*Data for the task*
+--

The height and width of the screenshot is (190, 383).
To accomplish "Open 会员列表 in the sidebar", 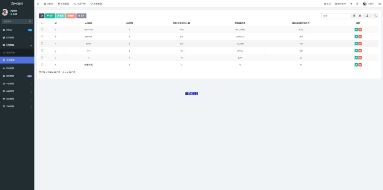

+--

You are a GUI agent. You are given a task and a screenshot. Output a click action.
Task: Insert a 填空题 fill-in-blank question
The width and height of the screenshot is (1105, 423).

+--

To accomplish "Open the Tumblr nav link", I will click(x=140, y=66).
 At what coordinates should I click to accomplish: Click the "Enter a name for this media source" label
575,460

+--

*Problem to work on*
Copy the rows verbatim, from the line containing "You are a GUI" through the line containing "The width and", inclusive.

*Expected output*
You are a GUI agent. You are given a task and a screenshot. Output a click action.
Task: Insert a 填空题 fill-in-blank question
The width and height of the screenshot is (1105, 423).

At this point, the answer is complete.